TASK REQUIREMENTS. Once the line containing "Where should I" is found in the entries below, reproduce it and every line after it, stopping at and including the line containing "Navigate to SqlSessionTemplate.java:272 link"; reproduce nothing else, and keep each line exact.

SUPPLIED DATA.
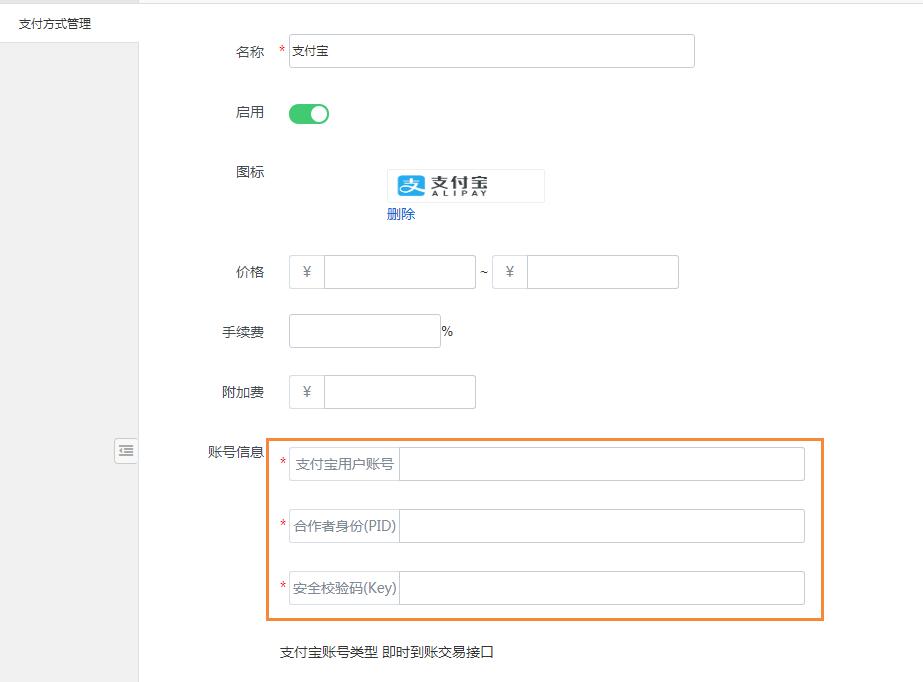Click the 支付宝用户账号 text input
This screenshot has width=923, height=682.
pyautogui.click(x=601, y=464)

---

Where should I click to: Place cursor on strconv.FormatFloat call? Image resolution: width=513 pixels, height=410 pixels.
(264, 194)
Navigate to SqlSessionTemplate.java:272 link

---

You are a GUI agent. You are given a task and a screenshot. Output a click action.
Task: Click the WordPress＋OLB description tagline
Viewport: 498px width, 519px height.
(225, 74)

TASK OUTPUT.
Where should I click to: Place cursor on strconv.FormatFloat call? Image resolution: width=513 pixels, height=410 pixels.
(264, 194)
Navigate to SqlSessionTemplate.java:272 link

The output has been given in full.